We can thank garden designer Edna Walling (1895 - 1973) for the kinds of organic, meandering gardens we know, love (and take for granted) every day.
I have just finished reading The Unusual Life of Edna Walling by Peter Watts, and my entire perspective on gardens has been affected!
Originally influenced by her English heritage, Walling came to love the complexity of Australian flora and incorporated it into her gardens as her career progressed.
The fundamental principles that Walling espoused were: working with the landscape's natural properties, rather then against them; forming a unified relationship between the house and the garden; using architecture to map out the garden, and then horticulture to 'fill' and soften it; and my favourite: create a garden that requires little maintenance.
She was also a true recycler, reusing stones and timbers to create the structural elements of a garden.
Sadly there are few original photos of Walling's gardens, although thankfully many are heritage-listed and can be visited by the public, such as Bickleigh Vale in Victoria.
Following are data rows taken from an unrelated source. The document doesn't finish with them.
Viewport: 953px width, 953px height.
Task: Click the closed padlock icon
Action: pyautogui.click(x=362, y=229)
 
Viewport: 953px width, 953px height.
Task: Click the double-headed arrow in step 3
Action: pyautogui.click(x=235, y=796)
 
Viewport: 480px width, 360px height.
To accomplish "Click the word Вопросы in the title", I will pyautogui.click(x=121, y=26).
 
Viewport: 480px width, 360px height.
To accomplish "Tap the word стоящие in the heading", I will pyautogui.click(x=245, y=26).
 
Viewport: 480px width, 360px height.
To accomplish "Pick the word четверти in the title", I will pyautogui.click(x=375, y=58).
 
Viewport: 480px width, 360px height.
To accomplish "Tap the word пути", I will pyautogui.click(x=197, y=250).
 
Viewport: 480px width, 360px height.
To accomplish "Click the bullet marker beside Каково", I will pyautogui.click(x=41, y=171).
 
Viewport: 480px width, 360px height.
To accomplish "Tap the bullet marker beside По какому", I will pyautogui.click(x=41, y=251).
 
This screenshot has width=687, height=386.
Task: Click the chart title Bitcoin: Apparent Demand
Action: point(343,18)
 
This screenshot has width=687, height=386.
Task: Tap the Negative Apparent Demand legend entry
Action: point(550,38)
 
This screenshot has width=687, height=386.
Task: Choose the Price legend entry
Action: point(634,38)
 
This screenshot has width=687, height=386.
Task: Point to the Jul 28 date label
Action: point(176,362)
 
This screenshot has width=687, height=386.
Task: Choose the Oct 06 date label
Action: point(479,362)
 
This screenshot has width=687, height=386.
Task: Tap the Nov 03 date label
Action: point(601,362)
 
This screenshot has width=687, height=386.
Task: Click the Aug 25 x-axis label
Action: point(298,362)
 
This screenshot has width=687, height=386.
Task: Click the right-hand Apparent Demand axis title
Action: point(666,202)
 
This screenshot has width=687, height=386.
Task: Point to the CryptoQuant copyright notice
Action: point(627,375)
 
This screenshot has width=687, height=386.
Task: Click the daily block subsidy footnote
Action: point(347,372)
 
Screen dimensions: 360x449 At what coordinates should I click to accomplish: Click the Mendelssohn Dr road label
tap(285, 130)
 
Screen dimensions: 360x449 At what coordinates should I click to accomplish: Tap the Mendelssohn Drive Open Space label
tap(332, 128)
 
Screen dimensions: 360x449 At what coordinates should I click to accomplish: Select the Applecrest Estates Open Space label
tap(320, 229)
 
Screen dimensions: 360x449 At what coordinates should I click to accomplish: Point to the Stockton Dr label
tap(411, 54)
I think we've gone too far in recent times toward gardens that are geared as patio-entertainment areas: paved area, some turf at the side, and surrounded by neat hedging. Garden extreme make-over shows are part of the problem. Gardens aren't instant: they are ever-changing and should never, in my opinion, be 'finished.'
With that in mind, we have recently started an 'Edna' in our tiny terrace garden, using old, reclaimed sandstone blocks to erect semi-dry garden walls. Planting is yet to be completed, but already the stones have attracted a multitude of lizards and even a frog or two. We are going to plant an eclectic mix of natives, sedums, climbers & vegetables and see how it evolves...HF.